This is a guest post written by C. Virginia Fields, president and CEO of the National Black Leadership Commission on AIDS (NBLCA).

If it had been left up to the powers that be in the segregated South of the 1950s and 1960s, when I was growing up in segregated Birmingham, Alabama, I would not have received the opportunity to achieve a decent education or move beyond the marginal circumstances of my family. George Wallace was governor and Eugene “Bull” Connor was police commissioner in Birmingham. Both were mean men who were intent on keeping “coloreds” in our place.

To them that task meant the denial of human and civil rights, equality and fairness, at any and all costs. Not only were African Americans disrespected and treated with disdain, we were also denied the right to vote. Under the leadership of my pastor, Rev. Fred Shuttlesworth, I was one of the teenage “foot soldiers” who marched with Dr. Martin Luther King, Jr. I spent six days in jail taking my stand against racial injustices and for civil rights and equality.

Those early-life experiences taught me much, including the importance of voting. As African Americans gained the right to vote, those elected to or seeking office were compelled to focus on human rights and social justice.


Meanwhile, the fight for equality began to shift from voting rights and the desegregation of housing, schools and public accommodations to the myriad issues African Americans and other minorities still face today, such as socioeconomic inequality, mass incarceration, failing public schools, health disparities and environmental injustice. Yet, we face contemporary issues while hobbled by an old concern that never actually went away: voting rights.

African Americans were disenfranchised in the Jim Crow South to prevent us from holding government accountable for the inequitable conditions that were holding us back. Today, far too many are still denied access to the ballot box by state voter I.D. laws that disproportionately affect poor people and minorities, since they are less likely to be able to afford or access the required government-issued credentials. Similarly, state laws preventing felons from voting, even after they have paid their debt to society, place a heavier burden on minority communities already disproportionately affected by mass incarceration.

For decades a system was in place to monitor such measures and enforce the Voting Rights Act of 1965 (VRA); however, in 2013 the U.S. Supreme Court struck down a key provision of the VRA addressing federal oversight of elections in states with a history of racial discrimination of voting, on the basis that it used an outdated formula in its oversight. Today a bill meant to update the VRA is languishing in congressional committees and not scheduled for any actions: H.R. 2867: Voting Rights Advancement Act of 2015, and its Senate version, S. 1659.

This means it’s up to those African Americans and other minorities who can vote to exercise that right, in the remaining primaries, and in the general election races for president, as well as state and local offices. Many of the policies that affect us decided by politicians are down-ballot from the president, so it’s important to do your homework on what their policies are.


For instance, environmental injustices such as the Flint, Michigan water crisis happened at the state and local levels, but they also must be addressed at the federal level.
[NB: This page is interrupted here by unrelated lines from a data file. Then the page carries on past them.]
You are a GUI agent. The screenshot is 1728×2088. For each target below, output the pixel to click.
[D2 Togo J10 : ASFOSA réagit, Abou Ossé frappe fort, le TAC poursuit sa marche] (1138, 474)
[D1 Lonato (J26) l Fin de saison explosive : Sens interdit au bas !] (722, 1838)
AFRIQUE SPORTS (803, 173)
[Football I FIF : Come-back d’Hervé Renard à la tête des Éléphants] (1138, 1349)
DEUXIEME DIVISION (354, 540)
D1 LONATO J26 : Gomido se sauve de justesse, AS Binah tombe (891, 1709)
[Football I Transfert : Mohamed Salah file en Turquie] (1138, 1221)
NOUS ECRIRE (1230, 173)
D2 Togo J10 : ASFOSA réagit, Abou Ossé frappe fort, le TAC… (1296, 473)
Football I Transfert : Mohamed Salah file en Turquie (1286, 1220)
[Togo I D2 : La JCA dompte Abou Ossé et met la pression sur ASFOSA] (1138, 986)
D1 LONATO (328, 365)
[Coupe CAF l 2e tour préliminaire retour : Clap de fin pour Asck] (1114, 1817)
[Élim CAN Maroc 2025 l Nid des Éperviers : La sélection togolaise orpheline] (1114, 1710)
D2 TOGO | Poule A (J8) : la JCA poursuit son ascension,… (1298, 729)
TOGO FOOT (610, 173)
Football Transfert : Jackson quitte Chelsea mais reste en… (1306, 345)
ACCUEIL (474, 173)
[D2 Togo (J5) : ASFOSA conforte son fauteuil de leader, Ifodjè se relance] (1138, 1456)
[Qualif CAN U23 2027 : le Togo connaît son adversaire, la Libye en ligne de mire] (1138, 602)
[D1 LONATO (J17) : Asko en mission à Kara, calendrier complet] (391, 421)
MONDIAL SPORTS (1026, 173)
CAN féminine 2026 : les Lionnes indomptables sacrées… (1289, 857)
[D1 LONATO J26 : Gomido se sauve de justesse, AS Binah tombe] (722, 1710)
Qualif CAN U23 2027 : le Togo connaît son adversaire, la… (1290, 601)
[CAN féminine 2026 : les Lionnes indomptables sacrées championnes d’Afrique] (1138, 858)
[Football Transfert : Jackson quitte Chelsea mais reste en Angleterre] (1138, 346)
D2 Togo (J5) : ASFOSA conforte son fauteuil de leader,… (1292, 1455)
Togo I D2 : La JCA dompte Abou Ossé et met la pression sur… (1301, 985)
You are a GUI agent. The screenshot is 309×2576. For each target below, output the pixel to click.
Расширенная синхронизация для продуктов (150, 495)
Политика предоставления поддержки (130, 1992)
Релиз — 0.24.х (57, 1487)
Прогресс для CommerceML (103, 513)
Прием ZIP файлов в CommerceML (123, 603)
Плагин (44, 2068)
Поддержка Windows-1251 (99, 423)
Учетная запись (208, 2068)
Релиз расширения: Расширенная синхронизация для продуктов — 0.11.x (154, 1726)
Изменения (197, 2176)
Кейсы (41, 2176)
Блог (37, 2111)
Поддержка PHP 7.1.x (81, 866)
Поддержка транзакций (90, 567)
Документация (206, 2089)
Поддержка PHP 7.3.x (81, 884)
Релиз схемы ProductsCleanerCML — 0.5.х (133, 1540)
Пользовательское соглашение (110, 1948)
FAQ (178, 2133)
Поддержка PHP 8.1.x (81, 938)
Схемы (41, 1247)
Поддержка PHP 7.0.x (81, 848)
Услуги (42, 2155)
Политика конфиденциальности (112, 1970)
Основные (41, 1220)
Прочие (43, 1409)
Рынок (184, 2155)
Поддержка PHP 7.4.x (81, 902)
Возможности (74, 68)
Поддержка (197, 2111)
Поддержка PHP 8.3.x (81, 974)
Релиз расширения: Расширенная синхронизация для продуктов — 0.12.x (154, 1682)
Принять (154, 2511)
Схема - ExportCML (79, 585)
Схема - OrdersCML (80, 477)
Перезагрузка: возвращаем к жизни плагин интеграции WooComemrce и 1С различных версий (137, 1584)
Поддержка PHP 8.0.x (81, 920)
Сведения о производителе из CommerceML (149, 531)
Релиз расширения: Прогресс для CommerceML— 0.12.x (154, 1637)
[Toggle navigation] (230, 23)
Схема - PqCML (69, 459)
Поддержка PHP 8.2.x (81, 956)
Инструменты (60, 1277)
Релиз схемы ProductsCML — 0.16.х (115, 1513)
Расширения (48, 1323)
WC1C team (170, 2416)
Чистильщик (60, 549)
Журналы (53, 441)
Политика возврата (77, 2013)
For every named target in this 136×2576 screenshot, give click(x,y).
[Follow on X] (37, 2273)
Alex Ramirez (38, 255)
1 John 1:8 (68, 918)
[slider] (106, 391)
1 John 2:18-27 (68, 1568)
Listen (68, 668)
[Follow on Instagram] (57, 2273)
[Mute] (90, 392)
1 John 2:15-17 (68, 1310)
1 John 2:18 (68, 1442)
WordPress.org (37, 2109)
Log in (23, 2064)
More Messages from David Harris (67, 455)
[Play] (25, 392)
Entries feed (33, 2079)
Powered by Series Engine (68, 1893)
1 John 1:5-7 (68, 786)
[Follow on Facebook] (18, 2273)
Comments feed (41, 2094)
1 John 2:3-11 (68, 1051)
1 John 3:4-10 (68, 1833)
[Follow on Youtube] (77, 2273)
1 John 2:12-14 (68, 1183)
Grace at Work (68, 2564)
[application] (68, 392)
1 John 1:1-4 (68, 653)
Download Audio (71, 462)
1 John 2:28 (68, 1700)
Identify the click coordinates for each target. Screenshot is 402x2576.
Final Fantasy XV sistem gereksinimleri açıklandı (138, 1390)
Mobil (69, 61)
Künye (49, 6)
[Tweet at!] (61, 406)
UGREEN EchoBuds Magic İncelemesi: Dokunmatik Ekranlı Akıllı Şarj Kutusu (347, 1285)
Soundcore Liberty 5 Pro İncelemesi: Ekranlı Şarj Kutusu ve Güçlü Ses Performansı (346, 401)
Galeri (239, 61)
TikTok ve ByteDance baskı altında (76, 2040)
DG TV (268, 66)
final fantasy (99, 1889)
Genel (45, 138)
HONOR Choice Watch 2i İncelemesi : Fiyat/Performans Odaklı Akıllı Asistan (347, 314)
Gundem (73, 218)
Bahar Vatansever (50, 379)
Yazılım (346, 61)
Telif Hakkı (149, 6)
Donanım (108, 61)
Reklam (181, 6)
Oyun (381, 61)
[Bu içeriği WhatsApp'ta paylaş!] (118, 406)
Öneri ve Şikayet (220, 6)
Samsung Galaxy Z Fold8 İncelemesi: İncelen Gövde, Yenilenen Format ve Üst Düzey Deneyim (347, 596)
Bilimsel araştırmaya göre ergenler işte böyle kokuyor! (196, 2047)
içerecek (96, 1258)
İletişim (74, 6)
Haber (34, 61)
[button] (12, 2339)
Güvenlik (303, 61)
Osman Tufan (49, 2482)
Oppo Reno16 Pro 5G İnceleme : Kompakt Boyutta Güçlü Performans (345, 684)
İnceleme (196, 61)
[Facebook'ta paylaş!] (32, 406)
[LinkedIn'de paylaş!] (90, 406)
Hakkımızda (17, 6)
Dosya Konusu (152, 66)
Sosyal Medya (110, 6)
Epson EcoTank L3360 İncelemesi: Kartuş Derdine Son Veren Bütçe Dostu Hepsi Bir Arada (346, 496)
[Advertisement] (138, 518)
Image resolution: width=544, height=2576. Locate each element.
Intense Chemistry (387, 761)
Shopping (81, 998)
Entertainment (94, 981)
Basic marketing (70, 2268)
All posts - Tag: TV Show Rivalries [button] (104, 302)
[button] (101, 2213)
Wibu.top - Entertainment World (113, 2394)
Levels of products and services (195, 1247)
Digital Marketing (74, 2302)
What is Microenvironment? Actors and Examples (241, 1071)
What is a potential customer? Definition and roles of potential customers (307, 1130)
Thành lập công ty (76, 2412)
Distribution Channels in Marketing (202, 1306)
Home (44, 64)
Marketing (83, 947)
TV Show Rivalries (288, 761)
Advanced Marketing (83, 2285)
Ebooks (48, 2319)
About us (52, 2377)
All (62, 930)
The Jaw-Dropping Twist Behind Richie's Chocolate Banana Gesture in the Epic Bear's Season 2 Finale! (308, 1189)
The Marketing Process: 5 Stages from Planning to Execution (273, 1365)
Make sure you know where the candidates stand on EPA funding, addressing lead in water and housing, and preventing pollution from disproportionately affecting poor and minority communities.

Also, although recent reports show the gap between black and white life expectancies in the U.S. is the smallest in history, at 3.4 years, African Americans still die at shamefully higher rates of AIDS, cancer, heart disease and homicide. Pay attention to what the candidates for state offices are saying about Medicaid expansion under the Affordable Care Act, which disproportionately affects minorities; or whether each presidential contender is willing to make a commitment to end the AIDS epidemic in the United States by 2025, as many HIV advocacy organizations, such as the National Black Leadership Commission on AIDS, Inc., of which I am president and CEO, have asked. Examine each party’s platform coming out of the conventions this summer for whether key issues affecting minorities are being addressed or ignored. When you see policies rooted in bigotry and xenophobia, reject them.

Of course, do not let your representatives in Congress forget that the Voting Rights Acts must be set right.

We have seen the power of minority voters in action – when we actually show up to the polls. In 2012 African Americans actually turned out in greater percentages than whites in the first time in history, a turnout that helped President Obama win his re-election bid against Mitt Romney.

This time around the stakes are higher than ever. In election races at all levels, we must turn out in record numbers. To borrow a phrase from Dr. King, just as we “marched on the ballot boxes” back in Alabama during the Civil Rights Movement, we must march today to the ballot box and vote to better our futures, and those of our children. Just as he urged, in part, in Montgomery in 1965:  

Let us march on ballot boxes until race-baiters disappear from the political arena….

Let us march on ballot boxes until we send to our city councils, state legislatures, and the United States Congress, men who will not fear to do justly, love mercy, and walk humbly with thy God.

Virginia Fields, MSW is the President and CEO of the National Black Leadership Commission on AIDS, Inc. and a member of New York State’s Ending the Epidemic Task Force. She was an elected official in New York City for over 18 years, and is a civil and human rights activist.